Oí la estampida de pasos detrás. De alguna manera el grupo de

periodistas se había enterado de mi imprevista excursión y ahora se

apiñaban en la acera al otro lado de la calle, los cámaras se empujaban para

obtener las tomas, los reporteros me miraban extrañados con los micrófonos

en mano, sintiendo el apuro de tener que hacerme una pregunta. Eran

respetuosos, en realidad solo hacían su trabajo, y en cualquier caso yo

apenas había andado cuatro calles. Hice un breve saludo a la prensa y

regresé al aparcamiento. Me di cuenta de que no tenía sentido seguir

adelante.

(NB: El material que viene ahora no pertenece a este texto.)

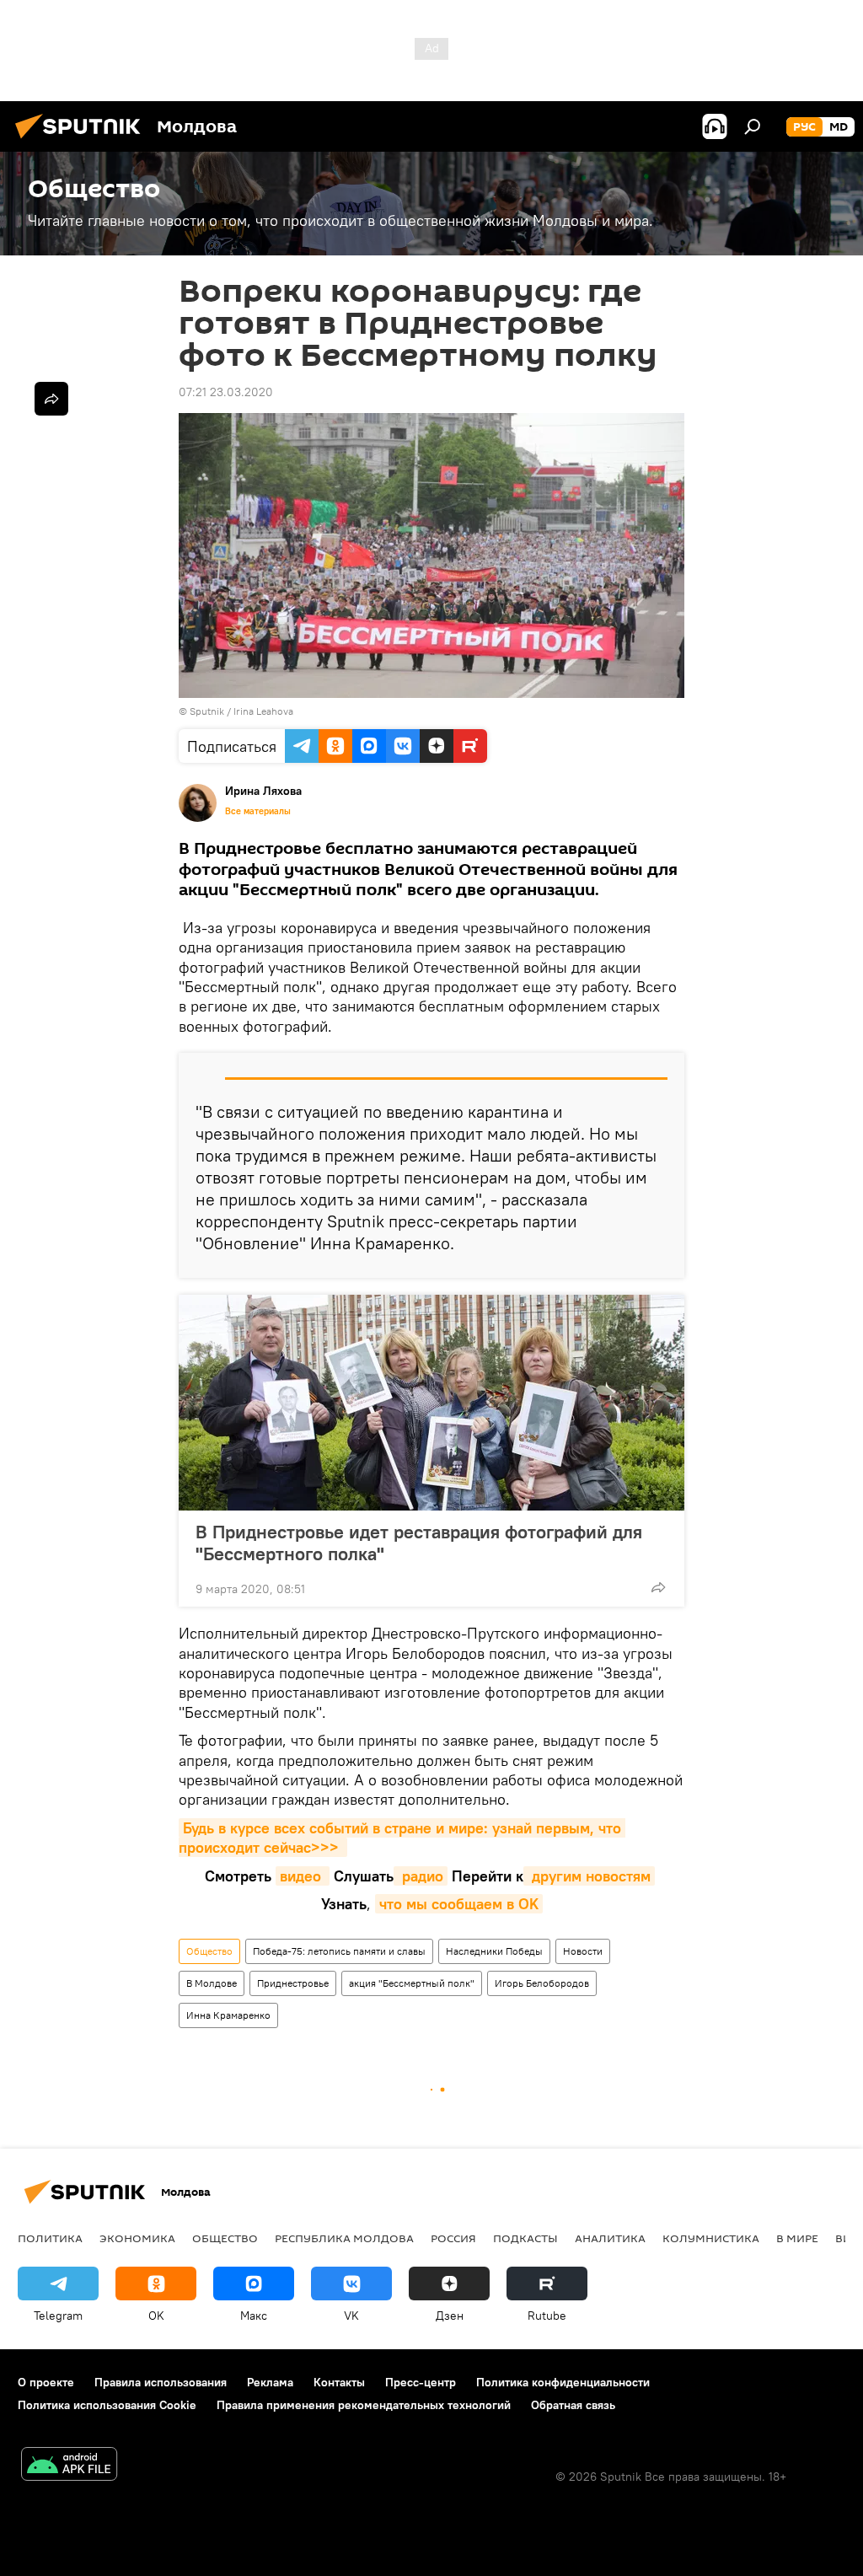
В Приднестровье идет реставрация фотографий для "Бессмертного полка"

Lo que estaba buscando ya no se encontraba allí.

Dejé Hawái y regresé al trabajo. Ocho días más tarde, en la víspera de las

elecciones, Maya llamó para contarme que Toot había fallecido. Era mi

último día de campaña. Según la agenda, aquella tarde teníamos que estar

en Carolina del Norte y luego viajar a Virginia para nuestro acto final.

Antes de ir al estadio, Axe me preguntó amablemente si necesitaba ayuda

para escribir un apunte, dentro de los comentarios habituales de la campaña,

para reseñar brevemente el fallecimiento de mi abuela. Se lo agradecí, pero

le dije que no. Ya sabía lo que quería decir.